### GIVEN PASSAGE
## begin

# Diesel Additives



## Bluetick1955 (Apr 22, 2013)

I have a Ford 2600 diesel that' about 30 yrs old. In great shape. 

Do any of you add any additives to your fuel? run off road diesel


----------



## OldBuzzard (Jun 23, 2011)

I have two Bolens garden tractors that have pre-ULSD engines. One is a Wisconsin/Ducati engine and the other a Mitsubishi K3D. Parts for both of them are VERY had to find, and I was worried about the loss of lubrication with the ULSD fuel.

After a LOT of research, I settled on Opti-Lube XPD. It gets really good reviews on the net and seems to one of, if not the, best out there.

http://opti-lube.com/xpd-diesel-fuel-improver-product.html

It adds lubricity, raises the Cetane rating, and keeps the fuel flowing at down to -20.

They have a Winter Blend that is good to -50, but I really don't need anything for temps that extreme.

## end

### INSTRUCTIONS FOR THE TASK
Can you reproduce everything in the diesel additives thread from "I have two Bolens" down to "the ULSD fuel."?

### INFORMATION SUPPLIED
## begin

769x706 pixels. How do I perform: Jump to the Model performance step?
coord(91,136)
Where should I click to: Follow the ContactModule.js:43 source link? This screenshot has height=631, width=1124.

## end

### REPLY
I have two Bolens garden tractors that have pre-ULSD engines. One is a Wisconsin/Ducati engine and the other a Mitsubishi K3D. Parts for both of them are VERY had to find, and I was worried about the loss of lubrication with the ULSD fuel.